▸ **What needs to be done**: In the records below, find every line that contains "Switch" and list it.

(Saved entries)

╭──

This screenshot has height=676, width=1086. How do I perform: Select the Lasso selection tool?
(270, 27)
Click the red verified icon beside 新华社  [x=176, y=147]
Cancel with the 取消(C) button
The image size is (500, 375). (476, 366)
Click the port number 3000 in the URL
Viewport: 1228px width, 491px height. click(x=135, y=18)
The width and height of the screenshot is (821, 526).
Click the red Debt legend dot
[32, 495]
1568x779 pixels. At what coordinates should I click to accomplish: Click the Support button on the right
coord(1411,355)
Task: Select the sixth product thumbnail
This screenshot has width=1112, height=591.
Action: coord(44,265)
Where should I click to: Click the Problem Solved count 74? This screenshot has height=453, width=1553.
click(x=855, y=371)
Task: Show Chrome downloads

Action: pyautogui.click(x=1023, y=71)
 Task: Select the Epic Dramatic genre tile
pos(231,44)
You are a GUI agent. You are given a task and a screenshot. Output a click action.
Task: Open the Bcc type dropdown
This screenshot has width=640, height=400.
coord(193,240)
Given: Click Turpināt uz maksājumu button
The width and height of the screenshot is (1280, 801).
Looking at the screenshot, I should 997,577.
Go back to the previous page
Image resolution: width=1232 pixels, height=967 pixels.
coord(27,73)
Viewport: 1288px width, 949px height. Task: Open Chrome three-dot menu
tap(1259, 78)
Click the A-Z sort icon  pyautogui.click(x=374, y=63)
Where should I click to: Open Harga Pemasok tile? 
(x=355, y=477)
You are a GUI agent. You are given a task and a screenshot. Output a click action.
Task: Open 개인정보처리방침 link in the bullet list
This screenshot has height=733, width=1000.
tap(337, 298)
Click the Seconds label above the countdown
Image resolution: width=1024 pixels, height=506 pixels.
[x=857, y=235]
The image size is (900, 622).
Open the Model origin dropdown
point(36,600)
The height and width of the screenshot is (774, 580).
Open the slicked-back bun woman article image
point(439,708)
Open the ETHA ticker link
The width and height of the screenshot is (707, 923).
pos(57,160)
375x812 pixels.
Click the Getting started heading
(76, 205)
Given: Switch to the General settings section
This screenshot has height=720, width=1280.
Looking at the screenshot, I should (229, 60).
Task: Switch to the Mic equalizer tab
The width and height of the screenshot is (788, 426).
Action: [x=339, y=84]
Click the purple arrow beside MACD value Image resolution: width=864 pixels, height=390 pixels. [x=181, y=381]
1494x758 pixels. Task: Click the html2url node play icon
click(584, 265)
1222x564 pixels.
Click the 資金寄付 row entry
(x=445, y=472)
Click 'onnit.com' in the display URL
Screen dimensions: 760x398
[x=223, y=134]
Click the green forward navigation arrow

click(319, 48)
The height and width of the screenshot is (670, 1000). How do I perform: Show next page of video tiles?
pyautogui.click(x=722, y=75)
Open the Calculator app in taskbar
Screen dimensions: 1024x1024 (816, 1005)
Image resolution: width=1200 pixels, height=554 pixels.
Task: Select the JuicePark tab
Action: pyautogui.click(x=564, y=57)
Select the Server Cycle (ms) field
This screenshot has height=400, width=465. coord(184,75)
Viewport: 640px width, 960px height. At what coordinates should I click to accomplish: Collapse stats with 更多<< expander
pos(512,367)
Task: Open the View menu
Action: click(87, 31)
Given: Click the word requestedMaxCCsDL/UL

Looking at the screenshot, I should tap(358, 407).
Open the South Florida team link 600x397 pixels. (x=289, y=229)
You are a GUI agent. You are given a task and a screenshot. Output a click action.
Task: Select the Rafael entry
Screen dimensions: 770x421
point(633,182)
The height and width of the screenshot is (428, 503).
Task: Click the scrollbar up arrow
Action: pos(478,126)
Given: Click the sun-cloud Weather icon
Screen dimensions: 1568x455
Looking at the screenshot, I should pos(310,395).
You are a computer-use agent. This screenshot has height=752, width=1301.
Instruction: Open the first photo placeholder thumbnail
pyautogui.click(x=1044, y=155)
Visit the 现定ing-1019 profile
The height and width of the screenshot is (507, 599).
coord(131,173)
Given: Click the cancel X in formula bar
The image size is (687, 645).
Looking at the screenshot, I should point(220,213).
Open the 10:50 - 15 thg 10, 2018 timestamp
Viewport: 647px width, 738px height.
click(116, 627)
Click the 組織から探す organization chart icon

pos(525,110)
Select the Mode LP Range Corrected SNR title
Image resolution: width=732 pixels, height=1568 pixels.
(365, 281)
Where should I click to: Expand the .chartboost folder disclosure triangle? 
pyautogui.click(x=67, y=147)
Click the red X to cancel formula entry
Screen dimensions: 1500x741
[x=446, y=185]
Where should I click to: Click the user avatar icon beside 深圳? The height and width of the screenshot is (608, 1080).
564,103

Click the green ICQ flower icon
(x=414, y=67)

╰──

▸ **Solution below**:
Given: Switch to the General settings section
Task: Switch to the Mic equalizer tab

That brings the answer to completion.